-- Collection entries --

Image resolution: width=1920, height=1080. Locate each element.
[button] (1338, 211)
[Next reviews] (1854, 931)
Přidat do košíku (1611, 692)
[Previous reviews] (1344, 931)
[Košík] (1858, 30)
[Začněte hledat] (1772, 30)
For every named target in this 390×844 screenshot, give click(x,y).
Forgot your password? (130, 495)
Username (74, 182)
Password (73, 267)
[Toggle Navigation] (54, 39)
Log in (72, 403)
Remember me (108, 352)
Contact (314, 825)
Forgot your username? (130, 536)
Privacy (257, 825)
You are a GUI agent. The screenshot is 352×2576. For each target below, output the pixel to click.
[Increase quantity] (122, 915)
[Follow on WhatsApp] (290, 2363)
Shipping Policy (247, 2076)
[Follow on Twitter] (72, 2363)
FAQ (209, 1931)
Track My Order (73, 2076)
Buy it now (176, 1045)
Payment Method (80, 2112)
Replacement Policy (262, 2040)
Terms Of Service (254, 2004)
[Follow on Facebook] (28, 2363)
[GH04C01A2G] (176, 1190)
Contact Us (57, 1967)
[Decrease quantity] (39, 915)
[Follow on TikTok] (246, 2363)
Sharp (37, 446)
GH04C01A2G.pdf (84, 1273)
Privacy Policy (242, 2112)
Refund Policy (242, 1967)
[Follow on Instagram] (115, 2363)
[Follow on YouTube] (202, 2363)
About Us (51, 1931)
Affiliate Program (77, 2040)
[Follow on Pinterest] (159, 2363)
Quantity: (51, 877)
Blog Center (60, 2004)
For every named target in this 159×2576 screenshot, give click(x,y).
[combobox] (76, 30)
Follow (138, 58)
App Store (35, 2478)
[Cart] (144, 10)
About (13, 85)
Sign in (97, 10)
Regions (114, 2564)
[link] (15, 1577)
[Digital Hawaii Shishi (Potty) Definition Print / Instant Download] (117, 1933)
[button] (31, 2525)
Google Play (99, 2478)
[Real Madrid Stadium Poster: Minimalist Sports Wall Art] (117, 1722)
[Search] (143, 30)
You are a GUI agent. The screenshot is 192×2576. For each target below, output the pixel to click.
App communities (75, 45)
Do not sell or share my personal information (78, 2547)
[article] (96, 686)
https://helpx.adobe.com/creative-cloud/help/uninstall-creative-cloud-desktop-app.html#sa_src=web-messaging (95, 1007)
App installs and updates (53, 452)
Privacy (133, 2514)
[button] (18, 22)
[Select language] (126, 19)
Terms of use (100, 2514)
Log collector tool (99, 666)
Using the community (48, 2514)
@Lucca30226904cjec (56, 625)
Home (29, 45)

-- Activity --
For each line above that holds the string "agent", provide a copy of that line.

-- Answer for this exercise --
You are a GUI agent. The screenshot is 352×2576. For each target below, output the pixel to click.
You are a GUI agent. The screenshot is 192×2576. For each target below, output the pixel to click.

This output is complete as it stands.